■ **What the task requires**
All of the lines below should be output exactly as shown.

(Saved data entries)
──────

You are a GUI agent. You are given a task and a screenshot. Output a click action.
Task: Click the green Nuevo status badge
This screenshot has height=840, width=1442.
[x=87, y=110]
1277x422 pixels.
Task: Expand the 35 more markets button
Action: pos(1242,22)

──────

■ **Reply**
You are a GUI agent. You are given a task and a screenshot. Output a click action.
Task: Click the green Nuevo status badge
This screenshot has height=840, width=1442.
[x=87, y=110]
1277x422 pixels.
Task: Expand the 35 more markets button
Action: pos(1242,22)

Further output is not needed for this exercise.